There are a some mentions of some better brands out there. Proper Cloth was
one, but there are others, even ones which make bottoms.

------
Theodores
The problem is best understood from a supply chain management perspective.

A clothing retailer ordered that stuff six months ago and they only took a two
minute glance (if that) at the one model sized 'medium' garment the wholesaler
got the supplier to make. Every other size was just a tickbox with some
guesses made as to how many items to stock to get through the sales season.

The importer took the orders from retail and topped up the order so they can
do some mid-season re-stocking. They know that they have to get the order
right as it is not as if the product is going to be made again.

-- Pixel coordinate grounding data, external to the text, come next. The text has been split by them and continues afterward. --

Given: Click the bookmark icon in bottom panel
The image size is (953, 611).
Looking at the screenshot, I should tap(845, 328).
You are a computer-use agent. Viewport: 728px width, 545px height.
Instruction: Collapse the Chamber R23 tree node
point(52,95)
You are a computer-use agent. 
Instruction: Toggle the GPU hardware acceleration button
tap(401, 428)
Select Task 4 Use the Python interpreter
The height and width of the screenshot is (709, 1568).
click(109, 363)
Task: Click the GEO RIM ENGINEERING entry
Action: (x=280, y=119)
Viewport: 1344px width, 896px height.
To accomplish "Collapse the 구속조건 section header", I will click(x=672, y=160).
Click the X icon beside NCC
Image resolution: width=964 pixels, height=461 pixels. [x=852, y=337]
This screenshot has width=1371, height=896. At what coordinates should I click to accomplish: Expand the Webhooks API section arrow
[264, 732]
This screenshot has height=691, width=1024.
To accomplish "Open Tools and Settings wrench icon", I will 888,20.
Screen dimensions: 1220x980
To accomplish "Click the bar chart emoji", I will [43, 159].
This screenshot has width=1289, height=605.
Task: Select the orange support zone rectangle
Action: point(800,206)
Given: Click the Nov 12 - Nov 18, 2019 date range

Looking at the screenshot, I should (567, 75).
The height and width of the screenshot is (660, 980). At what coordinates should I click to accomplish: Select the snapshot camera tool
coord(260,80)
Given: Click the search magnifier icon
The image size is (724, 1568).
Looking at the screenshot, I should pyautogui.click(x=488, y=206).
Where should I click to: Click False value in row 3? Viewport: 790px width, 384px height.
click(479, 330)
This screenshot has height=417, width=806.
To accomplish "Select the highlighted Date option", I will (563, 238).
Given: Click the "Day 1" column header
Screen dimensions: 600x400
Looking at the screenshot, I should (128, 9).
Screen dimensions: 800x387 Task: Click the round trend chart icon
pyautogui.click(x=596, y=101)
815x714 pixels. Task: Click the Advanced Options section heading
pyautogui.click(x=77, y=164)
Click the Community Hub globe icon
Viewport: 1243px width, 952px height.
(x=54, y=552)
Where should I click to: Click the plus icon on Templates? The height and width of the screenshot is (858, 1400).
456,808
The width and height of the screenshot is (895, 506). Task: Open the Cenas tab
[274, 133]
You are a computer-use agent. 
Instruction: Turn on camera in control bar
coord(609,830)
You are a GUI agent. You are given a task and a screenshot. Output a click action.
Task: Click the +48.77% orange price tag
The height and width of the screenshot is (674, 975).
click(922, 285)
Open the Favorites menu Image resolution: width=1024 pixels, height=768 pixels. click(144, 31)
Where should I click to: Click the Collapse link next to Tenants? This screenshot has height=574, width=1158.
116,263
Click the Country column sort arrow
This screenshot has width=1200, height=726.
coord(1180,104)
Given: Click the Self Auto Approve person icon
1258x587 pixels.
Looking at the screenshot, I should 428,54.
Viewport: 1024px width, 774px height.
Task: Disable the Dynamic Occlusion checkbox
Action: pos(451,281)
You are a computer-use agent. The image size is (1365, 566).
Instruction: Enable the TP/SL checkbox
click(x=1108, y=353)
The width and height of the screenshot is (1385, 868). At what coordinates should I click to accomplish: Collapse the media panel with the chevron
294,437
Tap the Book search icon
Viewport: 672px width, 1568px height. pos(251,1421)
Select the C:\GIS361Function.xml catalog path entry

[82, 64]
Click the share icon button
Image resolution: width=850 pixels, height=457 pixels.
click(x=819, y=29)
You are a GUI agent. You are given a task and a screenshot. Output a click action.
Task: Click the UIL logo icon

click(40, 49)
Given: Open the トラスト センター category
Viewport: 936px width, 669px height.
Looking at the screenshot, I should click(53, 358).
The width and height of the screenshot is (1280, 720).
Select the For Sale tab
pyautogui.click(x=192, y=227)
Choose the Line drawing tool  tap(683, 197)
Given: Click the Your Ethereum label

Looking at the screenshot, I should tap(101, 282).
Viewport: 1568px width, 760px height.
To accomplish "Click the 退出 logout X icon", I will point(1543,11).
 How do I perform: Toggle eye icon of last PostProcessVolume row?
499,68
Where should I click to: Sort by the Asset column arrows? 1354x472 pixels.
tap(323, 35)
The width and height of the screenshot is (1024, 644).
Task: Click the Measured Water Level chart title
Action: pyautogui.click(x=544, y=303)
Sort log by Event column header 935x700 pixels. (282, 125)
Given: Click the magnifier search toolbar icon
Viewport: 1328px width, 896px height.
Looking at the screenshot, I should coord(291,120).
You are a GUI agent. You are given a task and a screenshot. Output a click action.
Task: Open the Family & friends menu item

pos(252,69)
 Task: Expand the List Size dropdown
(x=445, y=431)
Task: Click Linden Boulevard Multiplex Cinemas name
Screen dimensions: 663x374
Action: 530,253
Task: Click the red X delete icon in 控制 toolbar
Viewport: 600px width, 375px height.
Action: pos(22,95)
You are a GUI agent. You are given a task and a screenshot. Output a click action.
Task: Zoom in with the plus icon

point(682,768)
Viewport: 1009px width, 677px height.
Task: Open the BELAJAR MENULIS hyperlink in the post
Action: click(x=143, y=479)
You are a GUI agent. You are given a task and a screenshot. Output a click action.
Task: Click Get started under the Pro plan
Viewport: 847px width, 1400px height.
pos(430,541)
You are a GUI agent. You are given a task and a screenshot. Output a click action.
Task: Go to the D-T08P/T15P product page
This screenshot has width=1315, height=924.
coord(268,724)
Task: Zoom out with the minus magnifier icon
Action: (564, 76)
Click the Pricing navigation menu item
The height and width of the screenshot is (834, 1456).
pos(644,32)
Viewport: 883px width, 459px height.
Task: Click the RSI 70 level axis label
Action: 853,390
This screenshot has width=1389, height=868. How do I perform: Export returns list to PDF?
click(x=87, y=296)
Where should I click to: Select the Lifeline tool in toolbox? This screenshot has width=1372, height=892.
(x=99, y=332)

The retailer does not have to make a sale from every customer that walks
through the door. For people with XXS or XXL size requirements they might only
have something to sell, the one coat in the super-sized option. Even this may
be a carryover item from a previous season, kept in stock for the guy with
arms that reach down to his ankles.

It is quite a risk to get the sizing wrong, you can't have a garment on the
shelves with just the XXS and XXL sizes with nothing in-between. If this
happens then it is straight to the sale rail. Particularly if the supplier
didn't overstock the popular sizes.

We also live in an age of fast fashion where people buy clothes the whole
time. Truth be told, if everyone out of childhood stopped buying clothes today
we wouldn't have a mass nakedness problem for years. Clothes are that
abundant. There have always been tailors and dress makers that will make
clothes to fit any body, maybe a service for this is needed rather than a
newsletter about what trousers in the world of fast fashion can be squeezed
into.

------
mc32
This happens in women’s clothing but also men’s. The only piece of men’s
clothing which doesn’t reinterpret measurements is belts. Which is why they
tell you if you’re an X waist, get an X+2 belt. It’s much worse with letter
sizes. There is no consensus. —even within brands.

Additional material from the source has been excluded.